_Rows_
******

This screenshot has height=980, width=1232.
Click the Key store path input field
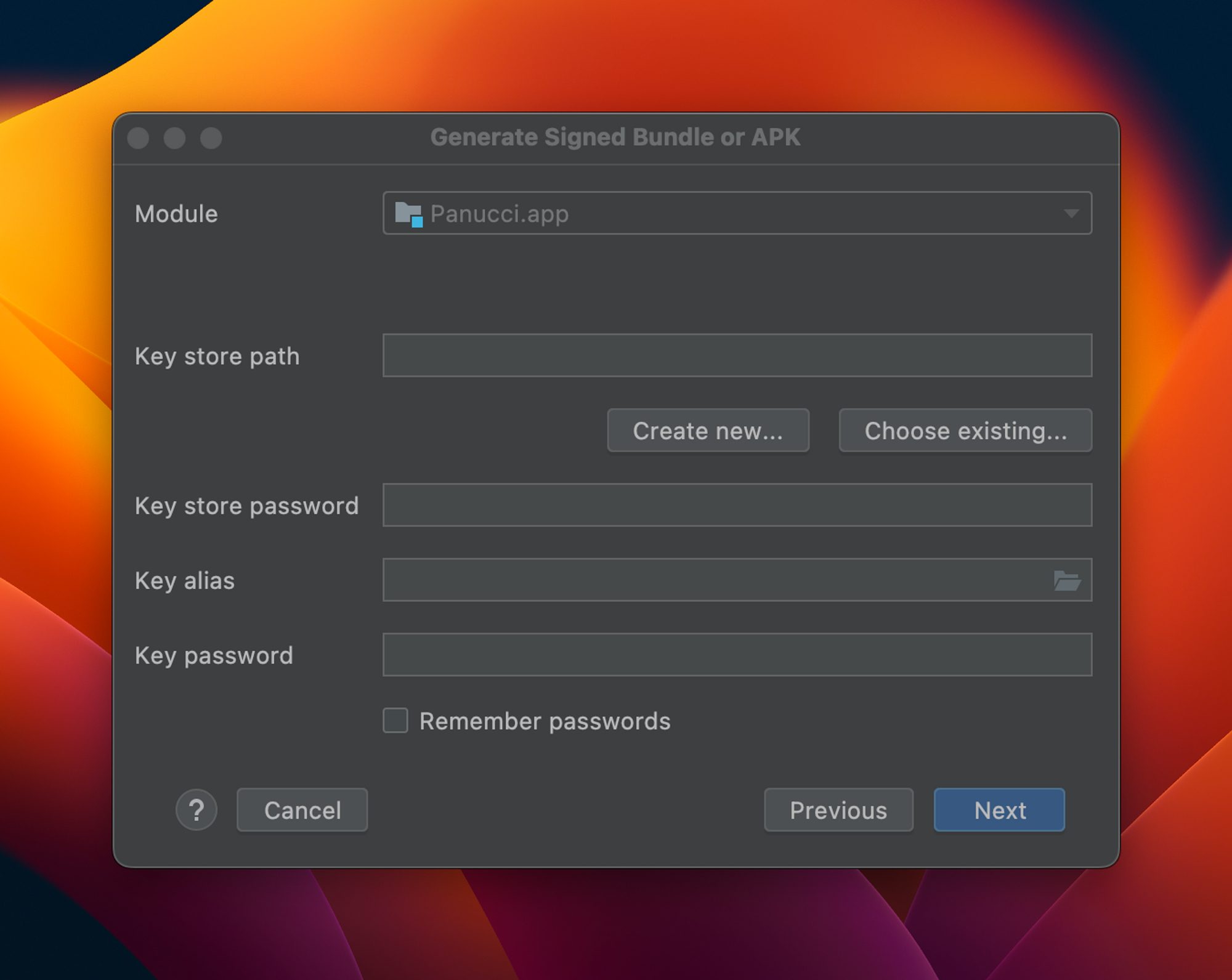(734, 355)
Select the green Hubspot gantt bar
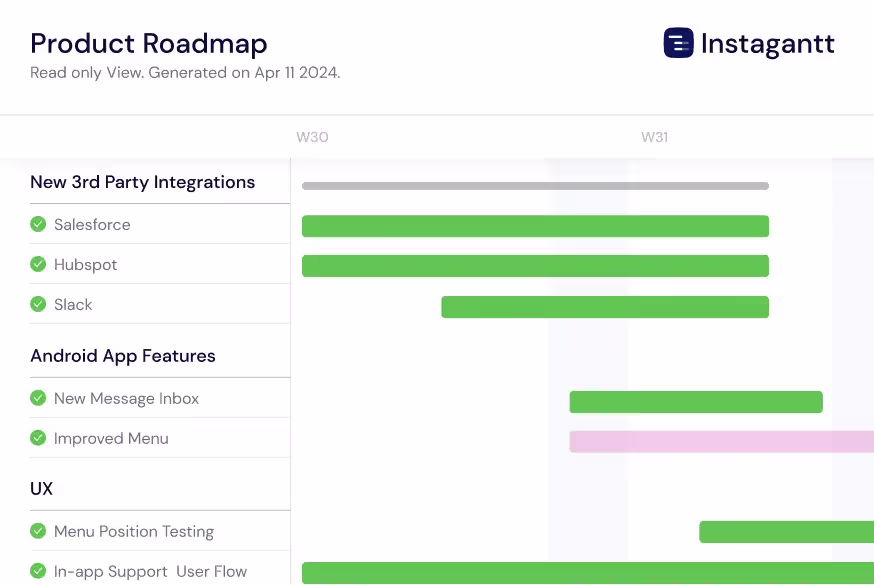Image resolution: width=874 pixels, height=585 pixels. 535,266
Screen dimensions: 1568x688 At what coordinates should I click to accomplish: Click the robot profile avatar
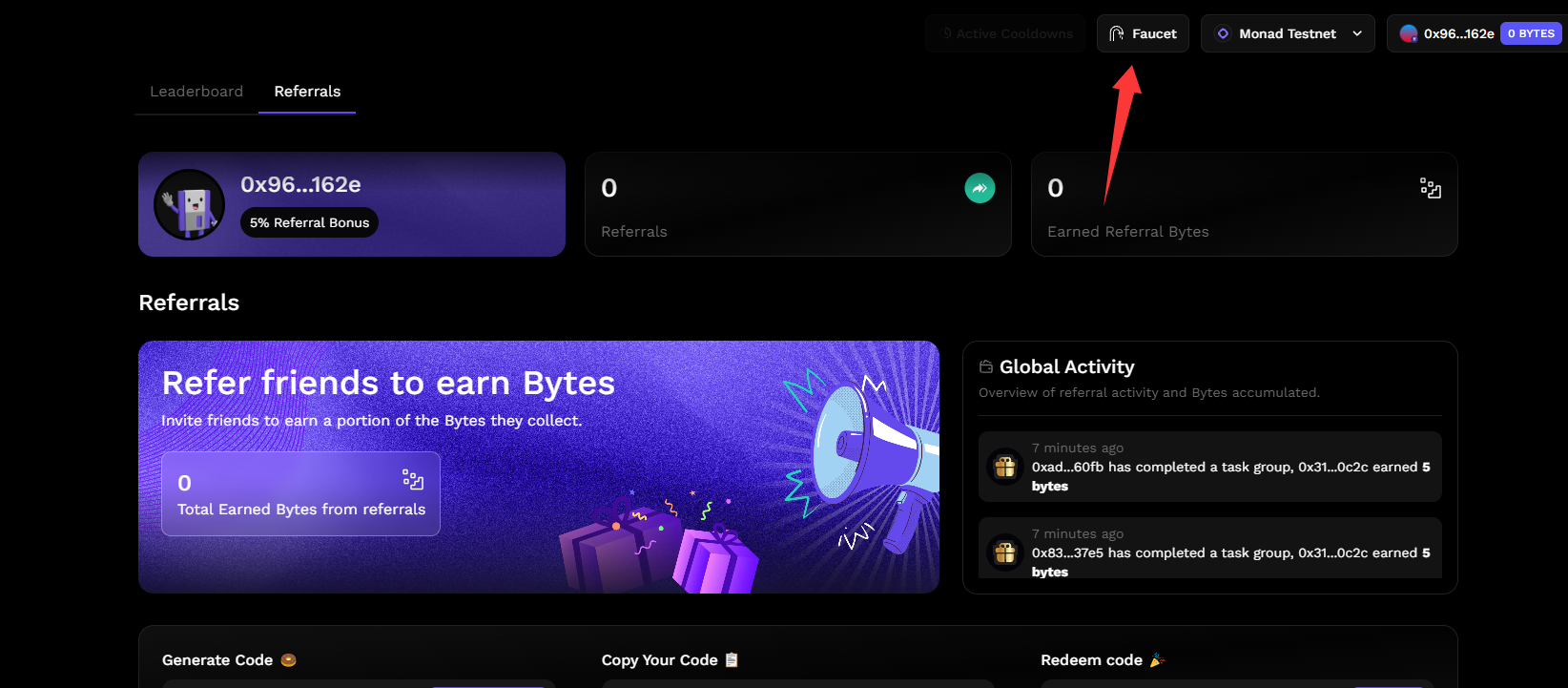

******

_What you will do_
Quote everything from the row containing "Select the green Hubspot gantt bar" down through the last of the rows above, both ends included. Omit the pictures from your answer.

_Reply to the exercise_
Select the green Hubspot gantt bar
Image resolution: width=874 pixels, height=585 pixels. 535,266
Screen dimensions: 1568x688 At what coordinates should I click to accomplish: Click the robot profile avatar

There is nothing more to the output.